[Items listed in a dataset]
Start of Block

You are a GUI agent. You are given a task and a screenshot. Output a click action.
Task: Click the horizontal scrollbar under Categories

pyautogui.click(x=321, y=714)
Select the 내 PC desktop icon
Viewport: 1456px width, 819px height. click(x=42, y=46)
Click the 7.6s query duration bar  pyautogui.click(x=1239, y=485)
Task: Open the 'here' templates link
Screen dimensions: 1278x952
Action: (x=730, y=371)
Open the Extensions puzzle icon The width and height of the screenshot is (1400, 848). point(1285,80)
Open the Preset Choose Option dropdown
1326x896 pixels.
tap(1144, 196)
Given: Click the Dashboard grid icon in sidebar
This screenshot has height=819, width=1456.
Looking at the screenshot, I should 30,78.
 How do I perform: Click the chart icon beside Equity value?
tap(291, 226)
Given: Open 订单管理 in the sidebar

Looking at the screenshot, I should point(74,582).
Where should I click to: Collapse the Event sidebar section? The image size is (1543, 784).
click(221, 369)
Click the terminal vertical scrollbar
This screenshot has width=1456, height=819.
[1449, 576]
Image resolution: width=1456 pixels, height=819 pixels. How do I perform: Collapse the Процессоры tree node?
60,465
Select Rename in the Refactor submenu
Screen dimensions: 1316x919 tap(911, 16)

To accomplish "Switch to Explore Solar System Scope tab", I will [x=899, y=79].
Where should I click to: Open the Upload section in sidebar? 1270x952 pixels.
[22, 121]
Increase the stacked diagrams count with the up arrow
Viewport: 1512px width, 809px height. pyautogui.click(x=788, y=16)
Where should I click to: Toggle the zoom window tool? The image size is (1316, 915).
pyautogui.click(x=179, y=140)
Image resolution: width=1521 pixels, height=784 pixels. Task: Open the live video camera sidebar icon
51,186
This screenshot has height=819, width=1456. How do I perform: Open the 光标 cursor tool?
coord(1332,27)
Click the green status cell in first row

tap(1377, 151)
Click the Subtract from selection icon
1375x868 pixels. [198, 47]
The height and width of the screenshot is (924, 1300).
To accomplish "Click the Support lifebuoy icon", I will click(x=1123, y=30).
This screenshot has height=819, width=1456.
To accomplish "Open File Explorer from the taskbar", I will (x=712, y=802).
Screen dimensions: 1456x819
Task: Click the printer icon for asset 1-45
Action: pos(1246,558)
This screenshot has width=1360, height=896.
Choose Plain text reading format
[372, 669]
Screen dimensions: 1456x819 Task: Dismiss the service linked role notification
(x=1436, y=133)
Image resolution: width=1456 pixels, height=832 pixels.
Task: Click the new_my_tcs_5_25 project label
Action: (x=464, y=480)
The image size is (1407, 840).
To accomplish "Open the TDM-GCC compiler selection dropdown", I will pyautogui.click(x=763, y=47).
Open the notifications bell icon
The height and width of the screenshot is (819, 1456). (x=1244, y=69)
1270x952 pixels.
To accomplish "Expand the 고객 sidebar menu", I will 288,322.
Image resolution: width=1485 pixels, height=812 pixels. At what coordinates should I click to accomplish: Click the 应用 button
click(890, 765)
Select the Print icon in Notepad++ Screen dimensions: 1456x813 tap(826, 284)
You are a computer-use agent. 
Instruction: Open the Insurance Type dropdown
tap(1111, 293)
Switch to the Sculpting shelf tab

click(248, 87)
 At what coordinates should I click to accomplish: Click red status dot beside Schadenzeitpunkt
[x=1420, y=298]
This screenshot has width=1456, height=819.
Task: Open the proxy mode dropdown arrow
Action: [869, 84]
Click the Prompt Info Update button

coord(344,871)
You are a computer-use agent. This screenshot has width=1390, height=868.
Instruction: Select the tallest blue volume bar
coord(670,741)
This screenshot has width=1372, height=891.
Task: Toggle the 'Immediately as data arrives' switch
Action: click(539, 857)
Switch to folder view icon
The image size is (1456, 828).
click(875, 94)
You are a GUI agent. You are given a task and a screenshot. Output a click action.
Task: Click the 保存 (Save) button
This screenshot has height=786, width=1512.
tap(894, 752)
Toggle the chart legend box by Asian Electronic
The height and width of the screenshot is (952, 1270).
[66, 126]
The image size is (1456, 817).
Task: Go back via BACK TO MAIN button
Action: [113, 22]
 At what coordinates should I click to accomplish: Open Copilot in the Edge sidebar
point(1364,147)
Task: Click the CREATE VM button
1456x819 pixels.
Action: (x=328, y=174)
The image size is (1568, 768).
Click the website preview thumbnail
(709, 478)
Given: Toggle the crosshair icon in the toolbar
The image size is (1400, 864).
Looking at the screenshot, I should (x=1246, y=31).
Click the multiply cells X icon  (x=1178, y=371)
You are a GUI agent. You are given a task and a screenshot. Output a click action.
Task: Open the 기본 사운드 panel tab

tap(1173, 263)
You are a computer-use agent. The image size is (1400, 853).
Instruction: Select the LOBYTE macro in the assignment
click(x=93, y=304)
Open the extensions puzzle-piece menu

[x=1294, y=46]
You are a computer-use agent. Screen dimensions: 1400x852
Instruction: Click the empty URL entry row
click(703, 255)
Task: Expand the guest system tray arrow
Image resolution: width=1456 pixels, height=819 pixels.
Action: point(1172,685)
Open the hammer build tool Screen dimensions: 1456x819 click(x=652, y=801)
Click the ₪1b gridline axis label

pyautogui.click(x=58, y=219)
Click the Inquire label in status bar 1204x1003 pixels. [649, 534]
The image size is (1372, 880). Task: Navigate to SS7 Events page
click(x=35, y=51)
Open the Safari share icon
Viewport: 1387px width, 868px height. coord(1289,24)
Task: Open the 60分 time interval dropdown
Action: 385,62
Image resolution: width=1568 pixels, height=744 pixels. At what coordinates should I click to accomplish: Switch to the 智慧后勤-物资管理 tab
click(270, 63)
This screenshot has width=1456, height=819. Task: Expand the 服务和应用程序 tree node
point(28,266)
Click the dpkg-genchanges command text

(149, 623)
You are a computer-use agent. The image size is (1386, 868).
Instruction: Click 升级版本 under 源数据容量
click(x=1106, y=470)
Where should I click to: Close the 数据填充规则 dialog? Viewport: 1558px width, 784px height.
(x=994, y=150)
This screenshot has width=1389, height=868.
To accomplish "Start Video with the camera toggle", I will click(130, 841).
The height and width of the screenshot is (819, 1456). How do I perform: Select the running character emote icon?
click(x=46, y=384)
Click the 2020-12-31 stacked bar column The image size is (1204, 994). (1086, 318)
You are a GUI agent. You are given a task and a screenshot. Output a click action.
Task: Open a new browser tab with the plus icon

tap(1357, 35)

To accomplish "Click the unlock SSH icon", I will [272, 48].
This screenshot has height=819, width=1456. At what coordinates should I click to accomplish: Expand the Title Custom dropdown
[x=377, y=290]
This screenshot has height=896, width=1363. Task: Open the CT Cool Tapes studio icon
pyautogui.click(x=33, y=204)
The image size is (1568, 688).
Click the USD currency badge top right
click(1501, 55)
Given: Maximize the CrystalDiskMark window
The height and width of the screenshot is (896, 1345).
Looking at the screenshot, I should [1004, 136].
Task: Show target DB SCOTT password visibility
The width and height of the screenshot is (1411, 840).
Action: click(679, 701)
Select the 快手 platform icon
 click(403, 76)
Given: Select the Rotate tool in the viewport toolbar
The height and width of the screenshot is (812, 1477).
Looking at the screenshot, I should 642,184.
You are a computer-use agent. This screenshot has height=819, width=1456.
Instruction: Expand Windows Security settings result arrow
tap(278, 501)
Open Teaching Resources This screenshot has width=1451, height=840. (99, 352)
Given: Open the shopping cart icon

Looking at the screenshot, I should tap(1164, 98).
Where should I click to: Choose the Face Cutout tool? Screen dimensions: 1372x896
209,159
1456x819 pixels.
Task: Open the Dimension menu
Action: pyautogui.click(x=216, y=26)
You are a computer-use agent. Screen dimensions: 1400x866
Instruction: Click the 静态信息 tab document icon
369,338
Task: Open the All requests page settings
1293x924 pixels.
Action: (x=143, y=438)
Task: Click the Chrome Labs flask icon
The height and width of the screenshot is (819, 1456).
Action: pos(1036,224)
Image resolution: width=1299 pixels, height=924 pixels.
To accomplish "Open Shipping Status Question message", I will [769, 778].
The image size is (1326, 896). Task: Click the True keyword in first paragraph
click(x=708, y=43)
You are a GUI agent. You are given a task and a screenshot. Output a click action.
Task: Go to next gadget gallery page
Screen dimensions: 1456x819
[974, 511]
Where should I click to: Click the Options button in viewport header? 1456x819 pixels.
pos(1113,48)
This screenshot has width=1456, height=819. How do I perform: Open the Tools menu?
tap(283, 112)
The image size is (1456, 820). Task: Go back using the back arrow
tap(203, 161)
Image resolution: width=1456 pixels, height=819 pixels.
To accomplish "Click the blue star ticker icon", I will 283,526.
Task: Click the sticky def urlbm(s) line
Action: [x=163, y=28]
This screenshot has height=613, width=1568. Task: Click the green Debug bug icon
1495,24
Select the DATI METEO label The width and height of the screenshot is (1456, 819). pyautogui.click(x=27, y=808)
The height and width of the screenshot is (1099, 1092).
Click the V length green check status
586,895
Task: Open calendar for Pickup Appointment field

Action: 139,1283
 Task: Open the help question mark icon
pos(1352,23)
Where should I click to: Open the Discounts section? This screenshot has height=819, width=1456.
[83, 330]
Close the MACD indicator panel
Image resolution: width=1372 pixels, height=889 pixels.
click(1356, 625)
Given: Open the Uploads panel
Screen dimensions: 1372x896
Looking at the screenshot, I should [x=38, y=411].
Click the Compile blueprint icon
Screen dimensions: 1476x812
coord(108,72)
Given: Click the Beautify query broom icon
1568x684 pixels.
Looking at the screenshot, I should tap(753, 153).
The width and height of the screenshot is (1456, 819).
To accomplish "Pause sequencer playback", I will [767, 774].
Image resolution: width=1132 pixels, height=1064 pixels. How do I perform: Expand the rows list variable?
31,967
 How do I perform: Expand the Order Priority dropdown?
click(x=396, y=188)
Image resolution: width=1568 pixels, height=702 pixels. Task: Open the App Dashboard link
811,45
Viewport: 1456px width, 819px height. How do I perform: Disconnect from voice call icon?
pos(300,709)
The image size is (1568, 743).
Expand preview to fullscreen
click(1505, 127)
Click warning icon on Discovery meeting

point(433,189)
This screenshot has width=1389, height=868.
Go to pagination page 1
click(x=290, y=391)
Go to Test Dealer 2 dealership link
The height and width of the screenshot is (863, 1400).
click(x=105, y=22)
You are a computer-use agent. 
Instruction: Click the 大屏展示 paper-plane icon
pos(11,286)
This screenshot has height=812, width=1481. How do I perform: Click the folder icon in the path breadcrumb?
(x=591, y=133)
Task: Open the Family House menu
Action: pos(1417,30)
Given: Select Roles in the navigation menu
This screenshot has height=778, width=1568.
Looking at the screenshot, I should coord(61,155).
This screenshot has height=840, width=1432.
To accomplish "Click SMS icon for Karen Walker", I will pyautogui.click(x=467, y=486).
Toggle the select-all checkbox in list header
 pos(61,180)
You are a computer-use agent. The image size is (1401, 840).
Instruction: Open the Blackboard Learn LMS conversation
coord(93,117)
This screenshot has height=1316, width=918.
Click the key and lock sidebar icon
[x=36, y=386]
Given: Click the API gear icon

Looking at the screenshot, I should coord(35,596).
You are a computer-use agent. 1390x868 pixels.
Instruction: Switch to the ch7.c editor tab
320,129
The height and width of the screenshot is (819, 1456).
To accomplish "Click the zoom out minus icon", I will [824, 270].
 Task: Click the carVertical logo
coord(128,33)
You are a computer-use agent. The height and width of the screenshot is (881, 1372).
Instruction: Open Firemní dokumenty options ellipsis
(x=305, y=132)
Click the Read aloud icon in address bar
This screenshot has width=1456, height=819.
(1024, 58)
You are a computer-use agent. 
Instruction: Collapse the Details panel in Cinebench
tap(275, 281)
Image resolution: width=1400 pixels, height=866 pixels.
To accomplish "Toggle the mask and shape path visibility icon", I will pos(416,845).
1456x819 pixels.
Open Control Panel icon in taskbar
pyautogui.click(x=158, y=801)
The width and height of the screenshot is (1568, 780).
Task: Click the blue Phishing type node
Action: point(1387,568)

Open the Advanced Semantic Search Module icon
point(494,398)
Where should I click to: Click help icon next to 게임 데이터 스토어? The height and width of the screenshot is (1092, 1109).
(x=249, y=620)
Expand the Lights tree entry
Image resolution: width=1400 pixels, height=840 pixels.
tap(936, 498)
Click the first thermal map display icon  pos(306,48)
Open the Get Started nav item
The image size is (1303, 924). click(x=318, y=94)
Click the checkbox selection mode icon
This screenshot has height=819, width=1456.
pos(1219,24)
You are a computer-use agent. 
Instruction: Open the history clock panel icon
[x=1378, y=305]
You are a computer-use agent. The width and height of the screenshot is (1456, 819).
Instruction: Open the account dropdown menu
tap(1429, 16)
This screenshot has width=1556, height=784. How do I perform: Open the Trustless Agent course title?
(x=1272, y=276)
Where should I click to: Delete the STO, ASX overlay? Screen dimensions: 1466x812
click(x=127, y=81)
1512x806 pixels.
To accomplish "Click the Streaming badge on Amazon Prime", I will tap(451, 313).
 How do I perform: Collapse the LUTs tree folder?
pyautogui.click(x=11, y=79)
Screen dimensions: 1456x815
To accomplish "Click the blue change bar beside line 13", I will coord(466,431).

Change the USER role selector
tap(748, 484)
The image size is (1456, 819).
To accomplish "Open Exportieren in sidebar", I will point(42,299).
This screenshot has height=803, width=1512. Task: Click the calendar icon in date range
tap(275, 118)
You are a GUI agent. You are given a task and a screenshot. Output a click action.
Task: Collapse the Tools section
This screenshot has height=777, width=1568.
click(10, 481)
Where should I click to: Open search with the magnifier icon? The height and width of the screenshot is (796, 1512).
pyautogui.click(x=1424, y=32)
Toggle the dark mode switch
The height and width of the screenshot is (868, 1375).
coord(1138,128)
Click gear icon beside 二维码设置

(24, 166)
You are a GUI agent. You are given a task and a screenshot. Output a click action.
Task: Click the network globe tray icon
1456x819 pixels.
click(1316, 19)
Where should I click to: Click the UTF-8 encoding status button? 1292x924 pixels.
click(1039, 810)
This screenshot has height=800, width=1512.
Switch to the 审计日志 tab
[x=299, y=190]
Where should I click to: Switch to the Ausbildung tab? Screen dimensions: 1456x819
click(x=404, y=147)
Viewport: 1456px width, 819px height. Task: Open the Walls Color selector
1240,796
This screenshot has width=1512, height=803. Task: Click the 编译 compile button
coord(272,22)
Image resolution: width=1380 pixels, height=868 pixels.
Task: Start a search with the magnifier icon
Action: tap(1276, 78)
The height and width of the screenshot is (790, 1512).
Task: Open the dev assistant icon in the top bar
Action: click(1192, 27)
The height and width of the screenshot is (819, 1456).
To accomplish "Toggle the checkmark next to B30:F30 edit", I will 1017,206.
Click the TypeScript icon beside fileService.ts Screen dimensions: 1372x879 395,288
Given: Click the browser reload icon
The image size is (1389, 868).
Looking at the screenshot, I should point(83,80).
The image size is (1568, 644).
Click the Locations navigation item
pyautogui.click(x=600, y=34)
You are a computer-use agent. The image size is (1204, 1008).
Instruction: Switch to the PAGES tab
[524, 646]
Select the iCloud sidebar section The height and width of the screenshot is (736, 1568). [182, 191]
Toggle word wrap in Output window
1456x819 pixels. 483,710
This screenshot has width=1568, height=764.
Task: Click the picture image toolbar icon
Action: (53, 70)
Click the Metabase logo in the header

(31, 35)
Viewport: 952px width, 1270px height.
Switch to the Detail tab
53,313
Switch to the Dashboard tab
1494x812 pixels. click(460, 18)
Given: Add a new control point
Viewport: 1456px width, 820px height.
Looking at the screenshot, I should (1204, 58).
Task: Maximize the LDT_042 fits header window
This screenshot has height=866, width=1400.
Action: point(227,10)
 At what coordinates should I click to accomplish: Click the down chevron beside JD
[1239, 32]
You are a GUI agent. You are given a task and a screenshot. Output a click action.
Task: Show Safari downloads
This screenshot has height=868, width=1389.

End of Block

_What the task requires_.
The entries above hold the needed span. Transcribe exactly the lines from the one with "Go to Test Dealer 2 dealership link" to the one with "This screenshot has height=840, width=1432.", both included.

_Task response_.
Go to Test Dealer 2 dealership link
The height and width of the screenshot is (863, 1400).
click(x=105, y=22)
You are a computer-use agent. 
Instruction: Click the 大屏展示 paper-plane icon
pos(11,286)
This screenshot has height=812, width=1481. How do I perform: Click the folder icon in the path breadcrumb?
(x=591, y=133)
Task: Open the Family House menu
Action: pos(1417,30)
Given: Select Roles in the navigation menu
This screenshot has height=778, width=1568.
Looking at the screenshot, I should coord(61,155).
This screenshot has height=840, width=1432.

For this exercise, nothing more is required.